THE TASK => Determine how many lines in the entries below include the word "Given", and reply with that number alone.

[Pixel coordinate grounding data]

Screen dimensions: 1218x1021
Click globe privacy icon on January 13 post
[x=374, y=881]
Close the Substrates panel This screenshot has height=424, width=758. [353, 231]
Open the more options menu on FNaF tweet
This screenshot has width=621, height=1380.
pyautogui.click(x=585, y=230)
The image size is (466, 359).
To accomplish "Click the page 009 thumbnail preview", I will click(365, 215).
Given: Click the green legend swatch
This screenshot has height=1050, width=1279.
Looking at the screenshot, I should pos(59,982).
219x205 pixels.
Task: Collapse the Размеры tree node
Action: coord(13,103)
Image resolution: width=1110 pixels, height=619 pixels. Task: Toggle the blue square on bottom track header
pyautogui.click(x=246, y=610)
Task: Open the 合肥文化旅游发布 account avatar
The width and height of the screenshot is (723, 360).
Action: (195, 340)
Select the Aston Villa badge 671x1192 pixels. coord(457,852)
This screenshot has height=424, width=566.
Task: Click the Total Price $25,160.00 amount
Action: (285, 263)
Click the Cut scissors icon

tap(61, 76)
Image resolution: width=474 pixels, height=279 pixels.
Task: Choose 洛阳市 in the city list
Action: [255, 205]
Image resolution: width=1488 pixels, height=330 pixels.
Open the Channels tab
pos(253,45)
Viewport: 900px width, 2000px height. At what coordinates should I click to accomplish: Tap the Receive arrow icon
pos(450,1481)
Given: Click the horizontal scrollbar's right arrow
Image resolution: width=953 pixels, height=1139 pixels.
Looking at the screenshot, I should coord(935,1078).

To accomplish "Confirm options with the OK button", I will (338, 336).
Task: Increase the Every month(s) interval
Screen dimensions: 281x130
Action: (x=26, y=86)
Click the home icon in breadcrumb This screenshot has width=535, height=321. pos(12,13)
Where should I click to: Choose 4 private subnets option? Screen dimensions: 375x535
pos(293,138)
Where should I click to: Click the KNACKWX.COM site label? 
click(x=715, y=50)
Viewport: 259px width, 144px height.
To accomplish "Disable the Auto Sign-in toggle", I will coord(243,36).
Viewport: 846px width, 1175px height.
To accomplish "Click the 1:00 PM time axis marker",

YOUR SOLUTION => 2